China reports first human infection from novel H7N4 avian flu
China has reported the world's first known novel H7N4 avian flu infection in a human, according to a report today from Hong Kong's Centre for Health Protection (CHP), which based its information on a notification from the mainland's National Health and Family Planning Commission.
The patient is a 68-year-old woman from Jiangsu province whose symptoms began on Dec 25. She was hospitalized on Jan 1 and was discharged on Jan 22. An investigation revealed she had contact with live poultry before she got sick. None of the woman's close contacts had any symptoms during the monitoring period.
A genetic analysis by the Chinese Center for Disease Control and Prevention found that all the H7N4 virus genes were of avian origin, the CHP said. It added that all novel influenza A infections are notifiable diseases in Hong Kong and that, based on seasonal patterns, it expects avian flu activity to be higher in the winter.
Feb 14 CHP statement
Five-season study finds flu VE similar for older, younger adults
Flu vaccination offers similar effectiveness for younger and older adults, but protection was very low for both groups against the problematic H3N2 strain, researchers from the US Centers for Disease Control and Prevention (CDC) and several institutions that are part of a surveillance network team that analyzes flu vaccine effectiveness (VE) reported yesterday in Vaccine.
Reports on flu vaccine protection in older adults have been inconsistent, and to get a better picture, the group looked at effectiveness over five flu seasons—2011-12 through 2015-16—comparing effectiveness in younger adults ages 18 to 49 with that of different age-groups of seniors. Of 20,022 adults seen for acute respiratory infections at the surveillance sites during those five seasons, 24% tested positive for influenza.

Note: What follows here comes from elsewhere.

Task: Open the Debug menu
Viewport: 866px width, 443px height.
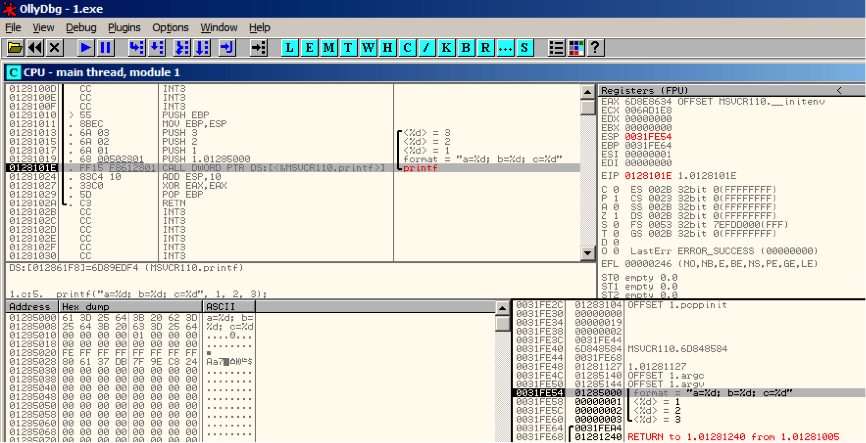Action: click(81, 27)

VE in those age 65 and older was not significantly lower than that of younger adults against any subtype. Against the 2009 H1N1 virus, VE was 49% and 48%, respectively, and against influenza B, VE was 62% and 55%, respectively. However, against H3N2, protection was low for both groups: 14% (and not statistically significant) for adults age 65 and older and 21% in the younger age-group. The investigators didn't find decreasing VE in adults age 75 and older compared with those 65 to 74.
The researchers didn't find any significant interaction of age and vaccination when they looked at prior vaccination status.
Though they didn't find lower VE in older adults, the team noted that immunogenicity studies have shown lower immune response in that age-group, with some showing waning response and VE over a single season. They said despite lower antibody response, the levels produced may still be enough to provide protection, perhaps along with antibodies from earlier years adding residual protection. The researchers said that improving flu VE for seniors and their younger peers still remains a priority.
Feb 13 Vaccine abstract
Fractional-dose yellow fever vaccine produces good immune response
A fractional dose of yellow fever vaccine, given to address shortages during a 2016 outbreak in the Democratic Republic of Congo (DRC), prompted a good immune response, researchers from the DRC and the CDC reported today in the New England Journal of Medicine.
The outbreak began at the end of 2015, starting in Angola and spreading to neighboring DRC. More than 7,000 suspected cases were reported between the two countries, 962 of them confirmed. The team recruited people from four age-groups at six sites in Kinshasa where the one-fifth-standard dose was given during the immunization campaign, which targeted 7.6 million children age 2 and older and nonpregnant adults.
The researchers measured yellow fever virus neutralizing antibody titers in blood samples obtained before vaccination, comparing them with samples taking at days 28 and 35 after vaccination. Of 716 people who completed follow-up, 98% had an immune response after vaccination. Of 493 who were seronegative at baseline, 98% showed evidence of seroconversion. However, in those who were seropositive at baseline, the percentage who had an immune response after vaccination was lower, at 66%.
The seroconversion was similar to earlier studies that measured the immune response of the full-dose yellow fever vaccine and in earlier clinical trials of the fractional dose that mainly included men. The team said they saw a slightly lower conversion rate in females than males, which has also been observed in clinical trials with the full-dose vaccine.
The authors concluded that the fractional dose is appropriate for response to yellow fever outbreaks and that more studies are needed to see if the method is protective in kids younger than 2, pregnant women, and people with HIV. They added that follow-up testing is under way to gauge protection up to 1 year after vaccination.